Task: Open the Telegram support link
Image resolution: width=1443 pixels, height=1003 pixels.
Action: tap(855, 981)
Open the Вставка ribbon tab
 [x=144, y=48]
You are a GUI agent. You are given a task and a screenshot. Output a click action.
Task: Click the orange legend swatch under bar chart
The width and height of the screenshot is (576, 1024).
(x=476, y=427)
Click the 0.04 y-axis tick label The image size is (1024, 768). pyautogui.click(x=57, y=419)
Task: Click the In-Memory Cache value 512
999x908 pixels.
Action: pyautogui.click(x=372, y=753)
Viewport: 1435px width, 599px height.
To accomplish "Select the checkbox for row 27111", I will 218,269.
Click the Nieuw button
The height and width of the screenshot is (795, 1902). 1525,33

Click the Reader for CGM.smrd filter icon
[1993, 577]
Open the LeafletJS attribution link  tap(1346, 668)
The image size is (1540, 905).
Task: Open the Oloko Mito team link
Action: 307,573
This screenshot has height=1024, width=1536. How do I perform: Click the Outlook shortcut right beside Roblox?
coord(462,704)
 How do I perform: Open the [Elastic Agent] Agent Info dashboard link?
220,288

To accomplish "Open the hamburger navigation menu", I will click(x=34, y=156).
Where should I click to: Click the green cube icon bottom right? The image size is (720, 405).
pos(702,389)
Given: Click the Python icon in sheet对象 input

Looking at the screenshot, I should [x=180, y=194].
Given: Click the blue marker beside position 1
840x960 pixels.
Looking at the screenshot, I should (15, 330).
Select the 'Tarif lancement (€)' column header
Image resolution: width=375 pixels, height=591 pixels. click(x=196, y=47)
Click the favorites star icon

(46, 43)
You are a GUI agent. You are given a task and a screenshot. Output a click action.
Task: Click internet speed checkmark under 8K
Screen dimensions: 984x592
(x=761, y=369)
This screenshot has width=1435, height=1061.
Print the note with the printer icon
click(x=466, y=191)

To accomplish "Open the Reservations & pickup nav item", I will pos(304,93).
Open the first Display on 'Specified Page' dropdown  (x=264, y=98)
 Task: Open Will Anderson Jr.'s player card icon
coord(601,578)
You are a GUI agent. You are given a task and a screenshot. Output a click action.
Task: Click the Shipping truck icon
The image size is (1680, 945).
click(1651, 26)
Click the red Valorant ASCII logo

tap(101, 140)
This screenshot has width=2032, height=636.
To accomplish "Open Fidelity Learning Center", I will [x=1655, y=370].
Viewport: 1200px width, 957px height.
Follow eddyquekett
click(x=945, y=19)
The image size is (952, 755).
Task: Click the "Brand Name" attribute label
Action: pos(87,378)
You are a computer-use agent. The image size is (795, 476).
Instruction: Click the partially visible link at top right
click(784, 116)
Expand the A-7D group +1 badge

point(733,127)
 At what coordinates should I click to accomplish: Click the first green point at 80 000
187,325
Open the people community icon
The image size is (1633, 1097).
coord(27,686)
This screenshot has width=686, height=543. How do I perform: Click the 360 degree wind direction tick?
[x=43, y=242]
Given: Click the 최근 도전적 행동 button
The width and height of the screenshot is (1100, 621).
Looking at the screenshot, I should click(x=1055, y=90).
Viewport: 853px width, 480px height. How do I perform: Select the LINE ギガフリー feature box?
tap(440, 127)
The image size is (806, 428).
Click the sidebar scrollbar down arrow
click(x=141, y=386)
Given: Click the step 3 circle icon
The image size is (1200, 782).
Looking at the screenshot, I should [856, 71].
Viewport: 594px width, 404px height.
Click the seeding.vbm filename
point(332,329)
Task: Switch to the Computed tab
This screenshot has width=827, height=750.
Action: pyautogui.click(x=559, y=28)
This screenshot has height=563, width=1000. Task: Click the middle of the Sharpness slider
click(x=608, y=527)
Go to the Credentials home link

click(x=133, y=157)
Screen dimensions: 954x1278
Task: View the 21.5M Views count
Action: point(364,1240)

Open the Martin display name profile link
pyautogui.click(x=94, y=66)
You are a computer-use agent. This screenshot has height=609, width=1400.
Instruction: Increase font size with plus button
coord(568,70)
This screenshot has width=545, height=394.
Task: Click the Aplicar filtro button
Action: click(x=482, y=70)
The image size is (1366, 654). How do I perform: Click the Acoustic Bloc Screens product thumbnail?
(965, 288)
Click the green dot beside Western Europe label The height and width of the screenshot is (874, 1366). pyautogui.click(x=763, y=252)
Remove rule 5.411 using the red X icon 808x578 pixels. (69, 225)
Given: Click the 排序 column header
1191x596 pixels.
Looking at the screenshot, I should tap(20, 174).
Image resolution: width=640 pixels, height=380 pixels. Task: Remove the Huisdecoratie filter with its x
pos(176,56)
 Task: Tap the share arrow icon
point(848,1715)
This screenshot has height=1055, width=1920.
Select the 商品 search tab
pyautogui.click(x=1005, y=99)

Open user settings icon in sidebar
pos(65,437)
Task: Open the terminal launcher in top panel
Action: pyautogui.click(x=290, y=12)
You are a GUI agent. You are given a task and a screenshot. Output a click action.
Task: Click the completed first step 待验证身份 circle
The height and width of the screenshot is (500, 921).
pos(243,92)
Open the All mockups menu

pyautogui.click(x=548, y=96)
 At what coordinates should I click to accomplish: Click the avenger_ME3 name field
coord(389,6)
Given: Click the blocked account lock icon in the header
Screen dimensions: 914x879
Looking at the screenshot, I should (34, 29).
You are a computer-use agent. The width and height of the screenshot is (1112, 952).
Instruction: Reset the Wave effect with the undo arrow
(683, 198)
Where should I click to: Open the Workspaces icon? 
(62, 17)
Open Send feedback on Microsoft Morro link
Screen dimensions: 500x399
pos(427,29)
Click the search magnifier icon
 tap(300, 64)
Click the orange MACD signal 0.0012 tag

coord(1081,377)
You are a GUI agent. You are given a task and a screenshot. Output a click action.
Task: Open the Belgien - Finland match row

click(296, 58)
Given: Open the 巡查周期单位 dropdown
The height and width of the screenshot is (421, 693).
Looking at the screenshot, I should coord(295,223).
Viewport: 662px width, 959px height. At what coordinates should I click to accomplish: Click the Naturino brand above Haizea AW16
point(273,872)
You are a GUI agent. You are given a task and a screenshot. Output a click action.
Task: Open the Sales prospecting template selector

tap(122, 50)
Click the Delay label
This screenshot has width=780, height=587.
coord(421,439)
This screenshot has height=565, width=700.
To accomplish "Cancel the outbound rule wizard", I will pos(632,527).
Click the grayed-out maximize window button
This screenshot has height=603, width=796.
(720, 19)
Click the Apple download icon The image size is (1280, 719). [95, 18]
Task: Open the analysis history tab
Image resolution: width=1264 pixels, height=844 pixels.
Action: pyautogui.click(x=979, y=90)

Activity —
Copy out the whole listing above, leaving each line exactly as it stands.

Exercise answer —
Task: Open the Telegram support link
Image resolution: width=1443 pixels, height=1003 pixels.
Action: tap(855, 981)
Open the Вставка ribbon tab
 [x=144, y=48]
You are a GUI agent. You are given a task and a screenshot. Output a click action.
Task: Click the orange legend swatch under bar chart
The width and height of the screenshot is (576, 1024).
(x=476, y=427)
Click the 0.04 y-axis tick label The image size is (1024, 768). pyautogui.click(x=57, y=419)
Task: Click the In-Memory Cache value 512
999x908 pixels.
Action: pyautogui.click(x=372, y=753)
Viewport: 1435px width, 599px height.
To accomplish "Select the checkbox for row 27111", I will 218,269.
Click the Nieuw button
The height and width of the screenshot is (795, 1902). 1525,33

Click the Reader for CGM.smrd filter icon
[1993, 577]
Open the LeafletJS attribution link  tap(1346, 668)
The image size is (1540, 905).
Task: Open the Oloko Mito team link
Action: 307,573
This screenshot has height=1024, width=1536. How do I perform: Click the Outlook shortcut right beside Roblox?
coord(462,704)
 How do I perform: Open the [Elastic Agent] Agent Info dashboard link?
220,288

To accomplish "Open the hamburger navigation menu", I will click(x=34, y=156).
Where should I click to: Click the green cube icon bottom right? The image size is (720, 405).
pos(702,389)
Given: Click the Python icon in sheet对象 input

Looking at the screenshot, I should [x=180, y=194].
Given: Click the blue marker beside position 1
840x960 pixels.
Looking at the screenshot, I should (15, 330).
Select the 'Tarif lancement (€)' column header
Image resolution: width=375 pixels, height=591 pixels. click(x=196, y=47)
Click the favorites star icon

(46, 43)
You are a GUI agent. You are given a task and a screenshot. Output a click action.
Task: Click internet speed checkmark under 8K
Screen dimensions: 984x592
(x=761, y=369)
This screenshot has width=1435, height=1061.
Print the note with the printer icon
click(x=466, y=191)

To accomplish "Open the Reservations & pickup nav item", I will pos(304,93).
Open the first Display on 'Specified Page' dropdown  (x=264, y=98)
 Task: Open Will Anderson Jr.'s player card icon
coord(601,578)
You are a GUI agent. You are given a task and a screenshot. Output a click action.
Task: Click the Shipping truck icon
The image size is (1680, 945).
click(1651, 26)
Click the red Valorant ASCII logo

tap(101, 140)
This screenshot has width=2032, height=636.
To accomplish "Open Fidelity Learning Center", I will [x=1655, y=370].
Viewport: 1200px width, 957px height.
Follow eddyquekett
click(x=945, y=19)
The image size is (952, 755).
Task: Click the "Brand Name" attribute label
Action: pos(87,378)
You are a computer-use agent. The image size is (795, 476).
Instruction: Click the partially visible link at top right
click(784, 116)
Expand the A-7D group +1 badge

point(733,127)
 At what coordinates should I click to accomplish: Click the first green point at 80 000
187,325
Open the people community icon
The image size is (1633, 1097).
coord(27,686)
This screenshot has width=686, height=543. How do I perform: Click the 360 degree wind direction tick?
[x=43, y=242]
Given: Click the 최근 도전적 행동 button
The width and height of the screenshot is (1100, 621).
Looking at the screenshot, I should click(x=1055, y=90).
Viewport: 853px width, 480px height. How do I perform: Select the LINE ギガフリー feature box?
tap(440, 127)
The image size is (806, 428).
Click the sidebar scrollbar down arrow
click(x=141, y=386)
Given: Click the step 3 circle icon
The image size is (1200, 782).
Looking at the screenshot, I should [856, 71].
Viewport: 594px width, 404px height.
Click the seeding.vbm filename
point(332,329)
Task: Switch to the Computed tab
This screenshot has width=827, height=750.
Action: pyautogui.click(x=559, y=28)
This screenshot has height=563, width=1000. Task: Click the middle of the Sharpness slider
click(x=608, y=527)
Go to the Credentials home link

click(x=133, y=157)
Screen dimensions: 954x1278
Task: View the 21.5M Views count
Action: point(364,1240)

Open the Martin display name profile link
pyautogui.click(x=94, y=66)
You are a computer-use agent. This screenshot has height=609, width=1400.
Instruction: Increase font size with plus button
coord(568,70)
This screenshot has width=545, height=394.
Task: Click the Aplicar filtro button
Action: click(x=482, y=70)
The image size is (1366, 654). How do I perform: Click the Acoustic Bloc Screens product thumbnail?
(965, 288)
Click the green dot beside Western Europe label The height and width of the screenshot is (874, 1366). pyautogui.click(x=763, y=252)
Remove rule 5.411 using the red X icon 808x578 pixels. (69, 225)
Given: Click the 排序 column header
1191x596 pixels.
Looking at the screenshot, I should tap(20, 174).
Image resolution: width=640 pixels, height=380 pixels. Task: Remove the Huisdecoratie filter with its x
pos(176,56)
 Task: Tap the share arrow icon
point(848,1715)
This screenshot has height=1055, width=1920.
Select the 商品 search tab
pyautogui.click(x=1005, y=99)

Open user settings icon in sidebar
pos(65,437)
Task: Open the terminal launcher in top panel
Action: pyautogui.click(x=290, y=12)
You are a GUI agent. You are given a task and a screenshot. Output a click action.
Task: Click the completed first step 待验证身份 circle
The height and width of the screenshot is (500, 921).
pos(243,92)
Open the All mockups menu

pyautogui.click(x=548, y=96)
 At what coordinates should I click to accomplish: Click the avenger_ME3 name field
coord(389,6)
Given: Click the blocked account lock icon in the header
Screen dimensions: 914x879
Looking at the screenshot, I should (34, 29).
You are a computer-use agent. The width and height of the screenshot is (1112, 952).
Instruction: Reset the Wave effect with the undo arrow
(683, 198)
Where should I click to: Open the Workspaces icon? 
(62, 17)
Open Send feedback on Microsoft Morro link
Screen dimensions: 500x399
pos(427,29)
Click the search magnifier icon
 tap(300, 64)
Click the orange MACD signal 0.0012 tag

coord(1081,377)
You are a GUI agent. You are given a task and a screenshot. Output a click action.
Task: Open the Belgien - Finland match row

click(296, 58)
Given: Open the 巡查周期单位 dropdown
The height and width of the screenshot is (421, 693).
Looking at the screenshot, I should coord(295,223).
Viewport: 662px width, 959px height. At what coordinates should I click to accomplish: Click the Naturino brand above Haizea AW16
point(273,872)
You are a GUI agent. You are given a task and a screenshot. Output a click action.
Task: Open the Sales prospecting template selector

tap(122, 50)
Click the Delay label
This screenshot has width=780, height=587.
coord(421,439)
This screenshot has height=565, width=700.
To accomplish "Cancel the outbound rule wizard", I will pos(632,527).
Click the grayed-out maximize window button
This screenshot has height=603, width=796.
(720, 19)
Click the Apple download icon The image size is (1280, 719). [95, 18]
Task: Open the analysis history tab
Image resolution: width=1264 pixels, height=844 pixels.
Action: pyautogui.click(x=979, y=90)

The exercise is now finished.